Prominenter Rücktritt in Italiens Biathlon-Team

Das italienische Biathlon-Nationalteam der Herren steht vor einem Umbruch: Nachdem Dominik Windisch bereits vor Saisonende seinen Rücktritt bekanntgegeben hatte, zieht nun ein weiterer Azzurro einen Schlussstrich.

Thomas Bormolini hat in den sozialen Netzwerken nämlich sein Karriereende bekanntgegeben. Diese Meldung kommt durchaus überraschend – auch, weil der Lombarde im abgelaufenen Winter als 24. der zweitbeste Azzurro im Gesamtweltcup war. Nur Lukas Hofer (20.) hatte mehr Punkte gesammelt. Es war dies der mit Abstand beste Biathlon-Winter in der Karriere des Thomas Bormolini. Trotzdem macht er jetzt mit 30 Jahren Schluss.


„Nach reiflicher Überlegung bin ich zum Schluss gekommen, dass es Zeit für eine Veränderung in meinem Leben ist. Das Leben als Sportler führt dazu, dass man in einer schönen, realitätsfernen Blase lebt, die aber auch von Verzicht und Misserfolgen geprägt ist. Die Zeit vergeht wie im Flug, und ich habe das Gefühl, dass mir die Jahre zu schnell unter den Füßen weggleiten. Ich möchte künftig etwas anderes machen“, schrieb Bormolini zu seinem Social-Media-Beitrag.
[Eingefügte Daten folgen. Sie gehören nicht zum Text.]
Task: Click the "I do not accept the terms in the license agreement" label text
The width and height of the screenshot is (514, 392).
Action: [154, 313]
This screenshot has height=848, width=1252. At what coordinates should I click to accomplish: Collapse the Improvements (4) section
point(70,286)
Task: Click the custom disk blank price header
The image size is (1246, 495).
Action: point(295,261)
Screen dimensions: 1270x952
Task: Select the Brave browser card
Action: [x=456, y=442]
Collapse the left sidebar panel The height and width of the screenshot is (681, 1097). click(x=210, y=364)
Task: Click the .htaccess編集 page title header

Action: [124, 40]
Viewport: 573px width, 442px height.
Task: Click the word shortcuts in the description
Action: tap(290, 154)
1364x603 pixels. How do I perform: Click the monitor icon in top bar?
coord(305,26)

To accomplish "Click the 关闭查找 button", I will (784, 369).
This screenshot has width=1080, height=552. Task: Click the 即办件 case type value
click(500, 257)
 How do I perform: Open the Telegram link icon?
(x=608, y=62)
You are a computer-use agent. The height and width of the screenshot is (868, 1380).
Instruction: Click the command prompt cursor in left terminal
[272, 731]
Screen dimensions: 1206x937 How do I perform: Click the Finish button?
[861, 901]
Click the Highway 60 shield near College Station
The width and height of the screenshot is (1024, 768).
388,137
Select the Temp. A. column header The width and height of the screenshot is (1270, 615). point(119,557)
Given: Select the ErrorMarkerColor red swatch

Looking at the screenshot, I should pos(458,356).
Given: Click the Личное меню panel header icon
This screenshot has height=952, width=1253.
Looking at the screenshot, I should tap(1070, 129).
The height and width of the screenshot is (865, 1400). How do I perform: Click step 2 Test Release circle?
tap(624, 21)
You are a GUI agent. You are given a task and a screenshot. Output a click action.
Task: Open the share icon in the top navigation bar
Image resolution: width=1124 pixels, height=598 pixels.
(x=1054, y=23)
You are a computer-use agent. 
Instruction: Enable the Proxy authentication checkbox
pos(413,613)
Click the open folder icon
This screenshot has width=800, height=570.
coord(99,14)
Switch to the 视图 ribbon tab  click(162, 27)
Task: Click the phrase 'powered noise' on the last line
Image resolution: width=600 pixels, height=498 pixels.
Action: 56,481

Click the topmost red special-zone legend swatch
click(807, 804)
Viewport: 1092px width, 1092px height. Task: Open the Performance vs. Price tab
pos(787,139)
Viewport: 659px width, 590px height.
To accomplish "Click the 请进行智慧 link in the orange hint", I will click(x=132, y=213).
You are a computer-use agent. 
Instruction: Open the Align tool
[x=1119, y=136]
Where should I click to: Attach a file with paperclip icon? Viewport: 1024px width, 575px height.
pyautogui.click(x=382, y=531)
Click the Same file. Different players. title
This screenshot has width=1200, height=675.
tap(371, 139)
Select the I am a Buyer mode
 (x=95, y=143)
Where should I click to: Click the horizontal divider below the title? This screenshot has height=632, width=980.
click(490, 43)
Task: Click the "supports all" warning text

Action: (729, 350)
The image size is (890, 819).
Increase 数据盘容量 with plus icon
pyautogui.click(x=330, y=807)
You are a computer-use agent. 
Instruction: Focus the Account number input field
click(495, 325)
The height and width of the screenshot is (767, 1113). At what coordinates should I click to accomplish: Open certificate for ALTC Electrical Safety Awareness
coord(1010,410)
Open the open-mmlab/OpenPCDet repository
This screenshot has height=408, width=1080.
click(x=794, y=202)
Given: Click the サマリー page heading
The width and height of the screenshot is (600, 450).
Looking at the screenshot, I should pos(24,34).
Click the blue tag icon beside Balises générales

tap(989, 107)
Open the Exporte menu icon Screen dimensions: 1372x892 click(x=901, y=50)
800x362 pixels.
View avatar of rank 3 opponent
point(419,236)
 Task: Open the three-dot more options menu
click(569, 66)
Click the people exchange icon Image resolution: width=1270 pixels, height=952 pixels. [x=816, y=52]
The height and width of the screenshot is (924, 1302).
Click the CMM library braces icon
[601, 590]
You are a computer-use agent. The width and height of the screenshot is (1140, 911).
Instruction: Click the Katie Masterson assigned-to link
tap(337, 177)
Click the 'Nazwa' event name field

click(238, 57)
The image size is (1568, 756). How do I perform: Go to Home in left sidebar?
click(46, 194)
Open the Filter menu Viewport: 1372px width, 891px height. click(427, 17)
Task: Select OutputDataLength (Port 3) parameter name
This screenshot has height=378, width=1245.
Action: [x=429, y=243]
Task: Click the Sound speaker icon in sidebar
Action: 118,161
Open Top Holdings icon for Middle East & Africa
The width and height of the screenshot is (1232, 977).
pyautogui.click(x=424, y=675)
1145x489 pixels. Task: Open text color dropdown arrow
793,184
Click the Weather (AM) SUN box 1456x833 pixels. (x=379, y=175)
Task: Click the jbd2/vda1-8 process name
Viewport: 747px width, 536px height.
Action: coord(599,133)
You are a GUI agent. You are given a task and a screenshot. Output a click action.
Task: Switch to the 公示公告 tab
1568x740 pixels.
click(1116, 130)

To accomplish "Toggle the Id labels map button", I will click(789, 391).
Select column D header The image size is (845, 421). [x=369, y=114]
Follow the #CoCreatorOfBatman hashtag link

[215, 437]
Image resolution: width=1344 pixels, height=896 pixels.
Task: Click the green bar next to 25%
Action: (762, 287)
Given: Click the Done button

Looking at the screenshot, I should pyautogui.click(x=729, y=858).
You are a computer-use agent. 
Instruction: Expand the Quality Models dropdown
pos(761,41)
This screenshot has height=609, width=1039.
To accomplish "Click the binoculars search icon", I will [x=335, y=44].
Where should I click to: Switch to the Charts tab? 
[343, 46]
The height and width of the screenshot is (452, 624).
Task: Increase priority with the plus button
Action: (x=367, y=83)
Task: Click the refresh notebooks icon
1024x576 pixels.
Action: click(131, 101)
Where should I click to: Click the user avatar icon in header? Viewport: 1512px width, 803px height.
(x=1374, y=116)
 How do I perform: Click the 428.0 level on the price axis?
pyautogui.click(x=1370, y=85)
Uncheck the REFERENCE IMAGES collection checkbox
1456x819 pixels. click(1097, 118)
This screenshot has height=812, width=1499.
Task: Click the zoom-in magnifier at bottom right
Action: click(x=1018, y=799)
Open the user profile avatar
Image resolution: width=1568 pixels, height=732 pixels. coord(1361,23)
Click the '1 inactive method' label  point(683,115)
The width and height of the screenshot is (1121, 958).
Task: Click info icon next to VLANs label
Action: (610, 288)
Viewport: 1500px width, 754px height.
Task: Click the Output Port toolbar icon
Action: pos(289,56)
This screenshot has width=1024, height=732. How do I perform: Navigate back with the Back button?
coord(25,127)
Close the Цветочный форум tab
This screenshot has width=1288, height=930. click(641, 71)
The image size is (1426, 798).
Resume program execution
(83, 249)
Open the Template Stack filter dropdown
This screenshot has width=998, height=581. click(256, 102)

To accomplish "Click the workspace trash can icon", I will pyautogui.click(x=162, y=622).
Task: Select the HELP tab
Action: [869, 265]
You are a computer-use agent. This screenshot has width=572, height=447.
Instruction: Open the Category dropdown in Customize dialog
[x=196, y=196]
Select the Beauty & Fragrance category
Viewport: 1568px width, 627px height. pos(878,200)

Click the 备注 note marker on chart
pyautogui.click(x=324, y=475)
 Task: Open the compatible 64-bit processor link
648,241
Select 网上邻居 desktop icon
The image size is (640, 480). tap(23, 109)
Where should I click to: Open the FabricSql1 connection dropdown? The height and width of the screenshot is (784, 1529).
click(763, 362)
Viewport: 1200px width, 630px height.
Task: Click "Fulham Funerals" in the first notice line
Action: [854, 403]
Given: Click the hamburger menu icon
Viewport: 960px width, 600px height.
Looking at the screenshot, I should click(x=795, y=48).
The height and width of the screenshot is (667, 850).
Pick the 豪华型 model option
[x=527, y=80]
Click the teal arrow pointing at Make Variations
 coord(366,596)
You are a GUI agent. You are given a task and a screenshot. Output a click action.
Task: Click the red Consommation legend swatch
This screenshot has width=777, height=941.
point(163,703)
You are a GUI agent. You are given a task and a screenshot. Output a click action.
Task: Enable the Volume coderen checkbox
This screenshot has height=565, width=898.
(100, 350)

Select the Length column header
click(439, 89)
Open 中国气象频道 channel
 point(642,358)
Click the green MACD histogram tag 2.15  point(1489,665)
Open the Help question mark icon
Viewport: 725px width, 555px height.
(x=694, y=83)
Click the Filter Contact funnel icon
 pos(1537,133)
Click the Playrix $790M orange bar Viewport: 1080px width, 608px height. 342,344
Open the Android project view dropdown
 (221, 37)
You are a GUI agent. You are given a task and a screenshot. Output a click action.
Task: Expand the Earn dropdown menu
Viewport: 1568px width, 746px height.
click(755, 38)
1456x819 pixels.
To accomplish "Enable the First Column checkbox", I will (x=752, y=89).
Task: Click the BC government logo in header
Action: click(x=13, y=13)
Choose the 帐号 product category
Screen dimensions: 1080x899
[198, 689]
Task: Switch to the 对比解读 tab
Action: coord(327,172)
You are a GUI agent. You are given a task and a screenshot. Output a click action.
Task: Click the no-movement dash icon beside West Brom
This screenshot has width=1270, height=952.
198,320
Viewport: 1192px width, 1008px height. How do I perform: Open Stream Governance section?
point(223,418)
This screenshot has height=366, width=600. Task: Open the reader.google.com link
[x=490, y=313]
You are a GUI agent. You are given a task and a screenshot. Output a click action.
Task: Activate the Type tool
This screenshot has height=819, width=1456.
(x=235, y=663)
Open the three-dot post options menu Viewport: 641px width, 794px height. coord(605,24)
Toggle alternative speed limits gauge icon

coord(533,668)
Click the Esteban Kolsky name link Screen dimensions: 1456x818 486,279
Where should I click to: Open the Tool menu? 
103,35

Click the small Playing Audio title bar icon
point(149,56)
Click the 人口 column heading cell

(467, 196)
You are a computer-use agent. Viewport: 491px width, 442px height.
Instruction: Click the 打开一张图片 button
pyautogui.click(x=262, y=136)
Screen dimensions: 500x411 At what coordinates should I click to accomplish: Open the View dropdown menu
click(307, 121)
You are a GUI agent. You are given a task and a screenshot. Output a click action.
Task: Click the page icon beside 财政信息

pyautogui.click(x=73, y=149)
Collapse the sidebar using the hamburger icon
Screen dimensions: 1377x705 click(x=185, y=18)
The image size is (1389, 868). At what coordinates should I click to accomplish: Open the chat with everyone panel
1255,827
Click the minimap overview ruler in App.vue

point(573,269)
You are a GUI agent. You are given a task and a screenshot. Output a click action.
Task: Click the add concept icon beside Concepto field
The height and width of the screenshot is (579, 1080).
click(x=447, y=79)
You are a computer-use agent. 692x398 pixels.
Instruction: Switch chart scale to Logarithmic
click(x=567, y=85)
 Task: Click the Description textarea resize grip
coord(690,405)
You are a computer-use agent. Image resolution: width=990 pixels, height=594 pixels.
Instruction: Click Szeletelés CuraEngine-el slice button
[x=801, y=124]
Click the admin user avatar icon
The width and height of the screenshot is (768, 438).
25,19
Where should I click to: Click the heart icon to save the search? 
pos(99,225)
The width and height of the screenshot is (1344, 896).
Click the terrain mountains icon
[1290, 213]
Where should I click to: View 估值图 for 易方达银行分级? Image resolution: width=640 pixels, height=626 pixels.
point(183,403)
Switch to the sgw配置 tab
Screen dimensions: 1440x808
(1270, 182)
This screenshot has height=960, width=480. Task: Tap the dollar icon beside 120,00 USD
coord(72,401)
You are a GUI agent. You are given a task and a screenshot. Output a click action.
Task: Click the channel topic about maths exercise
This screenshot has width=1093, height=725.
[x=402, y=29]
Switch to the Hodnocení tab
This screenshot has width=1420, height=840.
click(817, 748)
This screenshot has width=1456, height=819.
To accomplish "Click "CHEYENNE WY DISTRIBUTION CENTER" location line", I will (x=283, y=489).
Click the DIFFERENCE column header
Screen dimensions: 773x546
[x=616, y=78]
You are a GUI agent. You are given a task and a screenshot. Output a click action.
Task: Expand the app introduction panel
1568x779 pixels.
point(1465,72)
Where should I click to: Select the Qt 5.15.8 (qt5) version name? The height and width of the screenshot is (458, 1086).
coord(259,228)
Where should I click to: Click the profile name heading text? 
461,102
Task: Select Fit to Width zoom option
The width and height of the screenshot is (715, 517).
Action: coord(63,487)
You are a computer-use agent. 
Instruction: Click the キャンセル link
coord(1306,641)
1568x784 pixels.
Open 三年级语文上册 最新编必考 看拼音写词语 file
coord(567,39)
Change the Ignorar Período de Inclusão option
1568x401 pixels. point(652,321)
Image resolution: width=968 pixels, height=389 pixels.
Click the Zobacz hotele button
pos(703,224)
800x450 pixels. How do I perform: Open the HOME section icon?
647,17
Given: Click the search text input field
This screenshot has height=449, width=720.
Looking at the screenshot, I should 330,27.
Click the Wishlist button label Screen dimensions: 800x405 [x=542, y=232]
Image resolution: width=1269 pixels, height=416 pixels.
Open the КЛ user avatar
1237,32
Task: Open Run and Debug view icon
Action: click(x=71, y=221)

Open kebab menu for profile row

Thomas Bormolini (ganz rechts) erreichte beispielsweise mit der Herren-Staffel im Jahr 2021 in Oberhof den 3. Platz. © APA/afp / TOBIAS SCHWARZ


Bormolini war im Biathlon-Weltcup stets als stabiler Schütze bekannt. Der aus Livigno stammende Sportler kletterte insgesamt drei Mal mit einer Staffel auf das Podest. Dazu nahm Bormolini an zwei Olympischen Spielen teil. Nach seinem Abgang ist Lukas Hofer nun der mit Abstand erfahrenste Biathlet im Team der Azzurri. Die „jungen Wilden“ Patrick Braunhofer (Ridnaun) und David Zingerle (Antholz) sollen die Lücke, die durch die Rücktritte von Windisch und Bormolini entstanden ist, künftig schließen.